To combat this, you can increase the ISO to give shorter exposure times. "With the EOS 90D, I can go up to ISO2000 without any problems whatsoever. But you need to expose the image correctly – if you try and increase the exposure later in software, you get a lot of noise."

A close-up of a buffalo treehopper's head with a water droplet on it.

Pierre recommends using a Speedlite for 3-5x magnification. "The main light is still the sun," he says. "But having the flash adds a little bit extra to make the subject pop." Taken on a Canon EOS 60D (now succeeded by the Canon EOS 90D) with a Canon MP-E 65mm f/2.8 1-5x Macro Photo lens and a Speedlite 430EX II at 1/250 sec, f/10 and ISO400. © Pierre Anquet

Focus stacking is a popular technique that macro photographers use to increase the depth of field. This involves taking a sequence of identical pictures and manually shifting the focus position for each one. The in-focus areas of each image can then be combined in software to create a photo with more sharpness.

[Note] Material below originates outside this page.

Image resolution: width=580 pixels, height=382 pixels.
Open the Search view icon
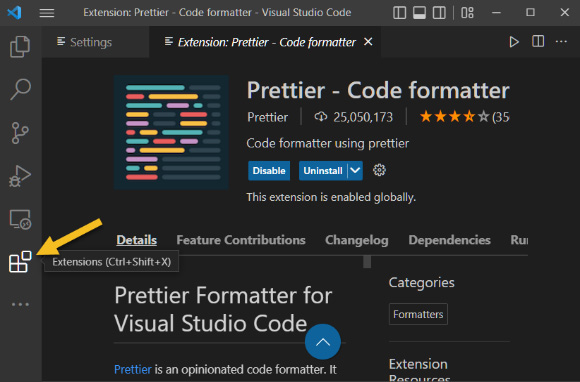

The Canon EOS 90D has a built-in focus bracketing feature that can automatically take the shots you need to make a focus stack in Canon Digital Photo Professional . "With practice, it's easy," explains Pierre. "I select the continuous drive mode, set the focus manually on the closest part of the subject and then slowly move the camera closer to the insect, as I fire a burst of shots."

3. Beyond life-size with a specialist lens

A close-up of a jumping spider on the ground.

The Canon MP-E 65mm f/2.8 1-5x Macro Photo is a unique lens that allows you to shoot subjects at up to 5x life-size magnification. Taken on a Canon EOS 90D with a Canon MP-E 65mm f/2.8 1-5x Macro Photo lens at 1/250 sec, f/9 and ISO800. © Pierre Anquet

A macro shot of a mantis' face.

The MP-E 65mm lens is very versatile, enthuses Pierre. "At 1x magnification you can fill the frame with a larger insect such as a butterfly or a cicada, and then you can go to 5x magnification and shoot very small insects." Taken on a Canon EOS 90D with a Canon MP-E 65mm f/2.8 1-5x Macro Photo lens at 1/160 sec, f/8 and ISO2000. © Pierre Anquet

Accurate focusing is critical when working at such a high magnification as 5x, as any errors will be equally enlarged. To ensure accuracy while photographing insects, Pierre monitored the image using the large rear display of the Canon EOS 90D. "I can zoom in manually and see exactly where I'm focused," he says. "First I turn the ring on the lens to set the magnification, then I move closer to the subject, and when I see on the screen that it's perfectly in focus, I take the shot."

You can get started in macro photography by shooting objects at home, whether it's a pattern in a carpet or a house plant on a windowsill before moving on to capturing detailed insect shots.